Und dann ausziehen? Das ist schwer und dazu noch eine Entscheidung die man nur ganz alleine treffen kann. Niemand kann einem dabei wirklich raten. Warum sollte man auch ausziehen, wenn alles stimmt, wenn die Probleme erst auf einen zukommen, durch das Ausziehen?

Es muss auch gute Gründe für das Ausziehen geben, denn schließlich gibt man einiges auf. Da ist zunächst die herrliche Wohnlage, denn wer darf schon in einem Schloss wohnen? Außerdem hat man als Schlossbewohner eine umfassende Rundumversorgung; es ist wirklich alles da, was man zum Leben braucht.
Vor allem aber gibt man auf, dass immer jemand da ist, mit dem man reden kann, und sei es nur über das Wetter oder die letzten Fußballergebnisse.
Da ist ein Gefühl der Sicherheit, des irgendwie Geborgenseins, das dann eben nicht mehr da ist. Auch wenn nicht immer alles ein Zuckerschlecken war, und das Schloss ganz bestimmt kein Hotel ist, ist es doch ungeheuer bequem, wenn man nicht dafür sorgen muss, dass alles was man braucht vorhanden ist. Insofern lebt man im Schloss unter einer „Käseglocke“, unter nicht normalen Verhältnissen.

Ich hatte genau nachgeschaut: Was war jetzt bei mir anders, als bei meinem Einzug, was hat sich geändert? Was wollte ich tun, wenn ich nicht mehr im Schloss wohnen würde? Wie wollte ich in Zukunft leben?
Auf diese Fragen hatte ich eine ganz persönliche Antwort gefunden, und mir war klar, dass ich ausziehen musste! Länger im Schloss zu bleiben hätte für mich bedeutet den gegebenen Bequemlichkeiten nachzugeben, und nicht mehr viel von mir selbst zu wollen.

Jetzt war ich im Kopf schon gar nicht mehr im Schloss Gestorf. Auf meine neue Wohnung freute ich mich, und darauf, wie ich in Zukunft leben wollte. Aber ich hatte auch jede Menge Angst! Und viele Menschen die im Schloss arbeiteten und lebten hatte ich doch sehr ins Herz geschlossen, also kam auch noch Wehmut dazu.

Was ich dann überhaupt nicht erwartet hätte, war ein seltsames Gefühl der Befreiung, als ich dann tatsächlich ausgezogen war. Aber genau das empfand ich! Dabei kam ich doch gar nicht aus dem Knast oder dem Krankenhaus, und fühlte mich im Schloss Gestorf nicht eingeengt. Lange hat diese Gefühl jedoch nicht angehalten.

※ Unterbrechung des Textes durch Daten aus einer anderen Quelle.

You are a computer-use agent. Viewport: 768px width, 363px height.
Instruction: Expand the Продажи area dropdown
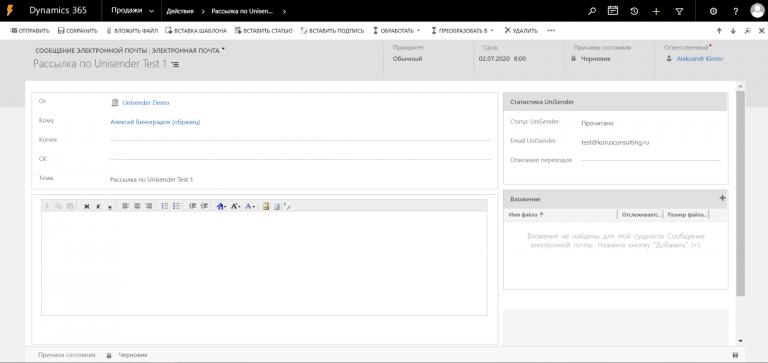132,11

Recht schnell hatte ich mir dann mein Leben so eingerichtet, wie ich es haben wollte. Es gibt eine ganze Menge, was mir fehlt, wenn ich ans Schloss denke. Da ist natürlich das wunderbare Essen, die Freizeitangebote, die ich mir nicht mehr leisten kann. Vor allem aber die Menschen, die das Schloss mit dem Geist beseelen, der es dazu macht, was es ist. Aber mein Platz ist dort nicht mehr.

Heute lebe und arbeite ich in Springe in einer kleinen Wohnung unter dem Dach, wie es sich für einen armen Poeten gehört. Meine Gefühle dem Schloss Gestorf gegenüber haben sich wenig geändert. Ein Stückchen Heimat ist das Schloss für mich geblieben und wird es bleiben. Wenn es diese Einrichtung nicht gäbe, müsste man sie erfinden.